Проблема, однако, гораздо более сложная, чем любое сравнение влияний материального интереса с одной стороны и национального чувства с другой могло бы предположить. Многие явления могут быть воображены, которые повлияли бы на нее по мере движения мира вперед. Одно из них — изменение условий, при которых ведется война. Другое — устранение некоторых причин, которые вызывают войну, или средство, лучшее, чем сейчас существует, предотвращения ее вспышки. Другое — рост того, что называют Коллективизмом, и склонность применять его принципы в малых, а не в больших областях, видя, что есть очевидно некоторые вещи, которые могут быть лучше управляемы в первых. Мы далеки от исчерпания возможностей влияния научного открытия на экономическую жизнь, и через нее на социальную и политическую жизнь. Как отношения Наций и Государств друг к другу, так и отношения групп или сообществ внутри каждого Государства друг к другу могут быть затронуты способами, едва ли еще воображаемыми. Не можем мы предвидеть и способы, которыми научный способ взгляда на все вопросы может прийти в конечном счете к окрашиванию и модификации привычек мышления людей даже в социальных и политических вопросах.
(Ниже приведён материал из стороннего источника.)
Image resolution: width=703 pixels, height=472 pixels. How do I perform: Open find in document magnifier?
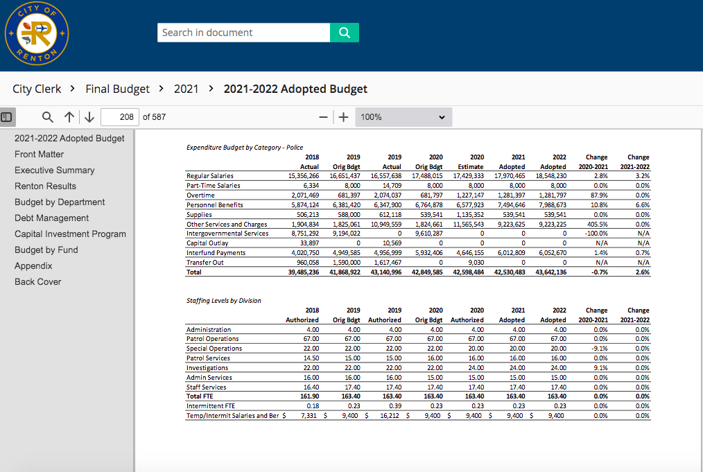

Ни один институт не был в одно время более широко распространен по миру или казался более глубоко укорененным, чем Рабство; и рабство, которое теперь исчезло из цивилизованных сообществ, скоро исчезнет из всех стран. Действительно, едва ли есть какой-либо институт, для которого постоянство может быть предсказано, кроме — и некоторые не допустят даже этого исключения — Семьи.